The other thing to be aware of is: the reduction overwrites the first element of the input array. If you, just like me, have to preserve it in order to run other computations, store it in a temporary variable in the device, so the program doesn’t have to copy the whole array from device to host memory because of 1 element. The function that launches reduction kernels and other computations account for this, so find it below (including my reduction launching parameters) and change to what you need:

bool big_computation(void)
    {
    const unsigned int grid_Size = 256, block_Size = 128;
    float *reduction_tmp;    // Stores the final reduction and the first input element

    __CUDA_CALL(cudaMallocManaged(&reduction_tmp, 2 * sizeof(float)));
    __CUDA_CALL(cudaMemset(reduction_tmp, 0, 2 * sizeof(float)));
    __CUDA_CALL(cudaDeviceSynchronize());    // Needed due to allocation with cudaMallocManaged

    // Copy the first element of input array to second element of temp array, pointer arithmetics
    __CUDA_CALL(cudaMemcpy(reduction_tmp + 1, array_in, sizeof(float), cudaMemcpyDeviceToDevice));
    __CUDA_CALL(cudaDeviceSynchronize());

    // Runs the reduction
    cuda_absreduction_1D < block_Size > <<< grid_Size, block_Size, block_Size * sizeof(float) >>> (array_in, array_out, array_length);
    cuda_absreduction_1D < block_Size > <<< 1, block_Size, block_Size * sizeof(float) >>> (array_out, array_in, grid_Size);
    __CUDA_CALL(cudaDeviceSynchronize());

    // Copy things back to their places before running other computations
    // Final reduction from array_in[0] to reduction_tmp[0]
    __CUDA_CALL(cudaMemcpy(reduction_tmp, array_in, sizeof(float), cudaMemcpyDeviceToDevice));
    __CUDA_CALL(cudaDeviceSynchronize());

    // First sample from reduction_tmp[1] to array_in[0]
    __CUDA_CALL(cudaMemcpy(array_in, reduction_tmp + 1, sizeof(float), cudaMemcpyDeviceToDevice));
    __CUDA_CALL(cudaDeviceSynchronize());

    // Here I call other functions that depend on the result of the reduction

    // Finished, deallocate the temp array
    __CUDA_CALL(cudaFree(reduction_tmp));
    return true;
    }

__CUDA_CALL is that macro that we see in countless CUDA tutorials that does error checking on CUDA commands.
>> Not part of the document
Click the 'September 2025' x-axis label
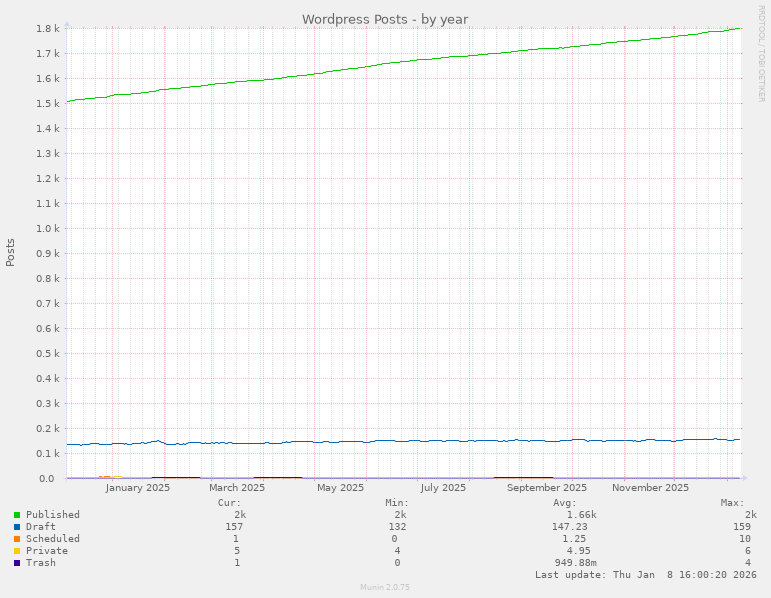This screenshot has height=598, width=771. (x=547, y=488)
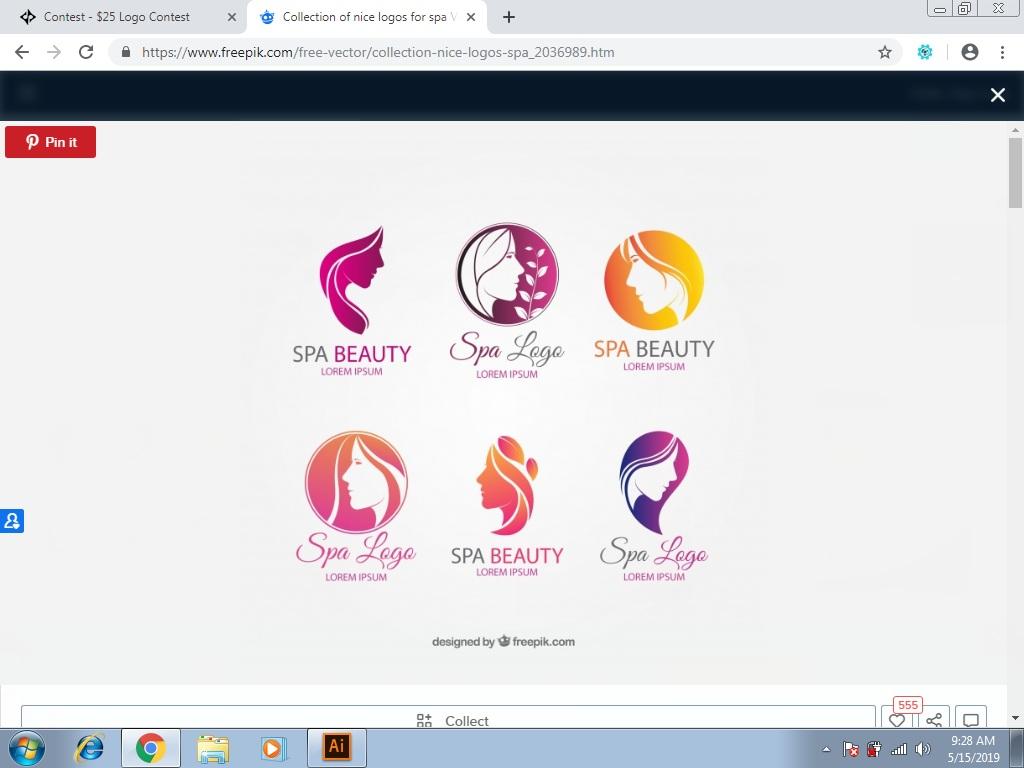Image resolution: width=1024 pixels, height=768 pixels.
Task: Click the page scrollbar down arrow
Action: (x=1015, y=717)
This one returns false at any error, and if all went fine, my function returns true. On the thread mentioned above, check the reply by Njuffa in the end, he shares a macro to check for errors after launching a kernel function (which __CUDA_CALL can’t help with).
I’m still thinking of how to overcome the overflow problem, but this post was more to make you aware of how an absolute reduction of floats requires extra care. I will drink something now.